*** Opening EXTRACTED RECORDS ***
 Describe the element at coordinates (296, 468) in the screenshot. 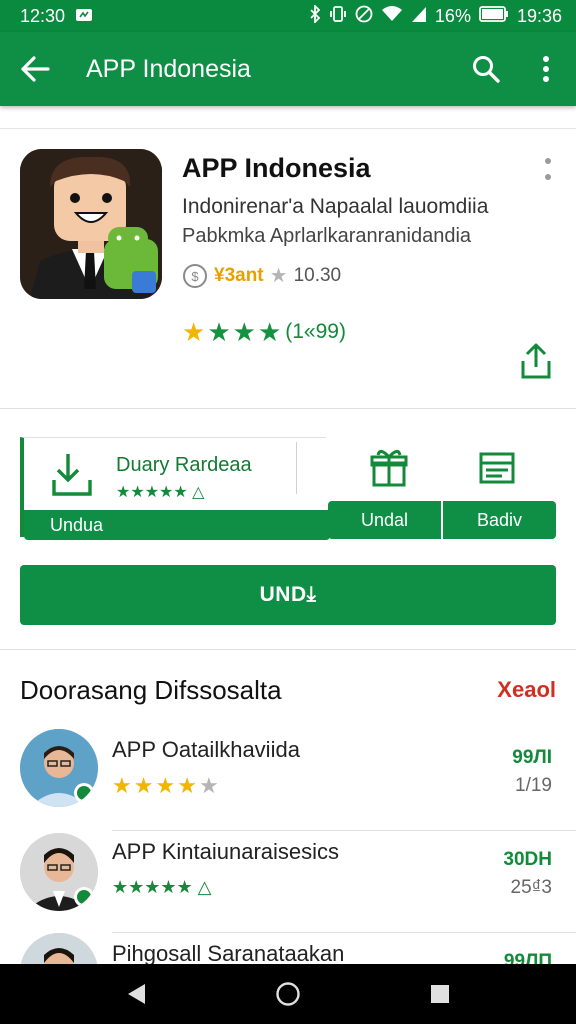

I see `divider` at that location.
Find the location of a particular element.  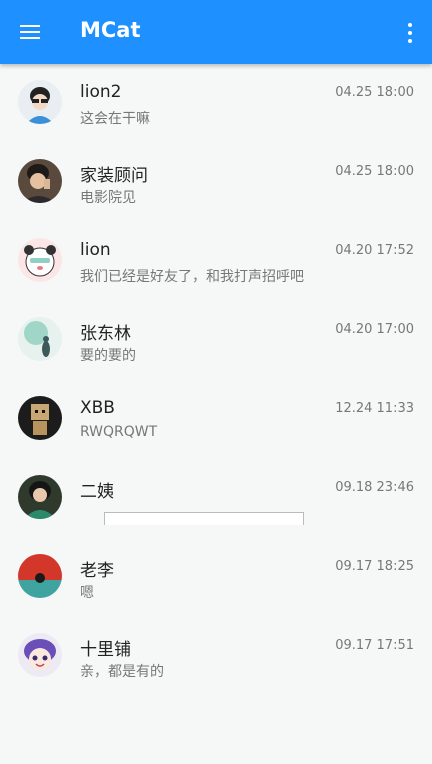

chat-last-message: 要的要的 is located at coordinates (108, 356).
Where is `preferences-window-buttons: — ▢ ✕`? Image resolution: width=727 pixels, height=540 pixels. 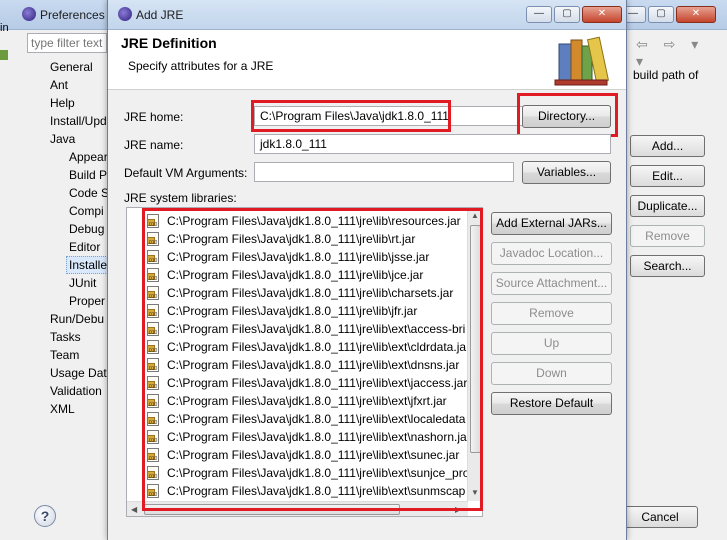
preferences-window-buttons: — ▢ ✕ is located at coordinates (668, 14).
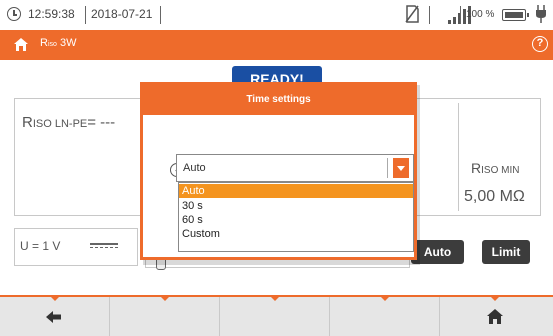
*** Closing EXTRACTED RECORDS ***
- _WHAT YOU ARE ASKED TO DO_:
Echo the records starting at the line that contains "pixels, height=540 pixels." and running through the end of the records. Leave out the pictures.

- _THE COMPLETED TASK_:
Where is `preferences-window-buttons: — ▢ ✕`? Image resolution: width=727 pixels, height=540 pixels. 
preferences-window-buttons: — ▢ ✕ is located at coordinates (668, 14).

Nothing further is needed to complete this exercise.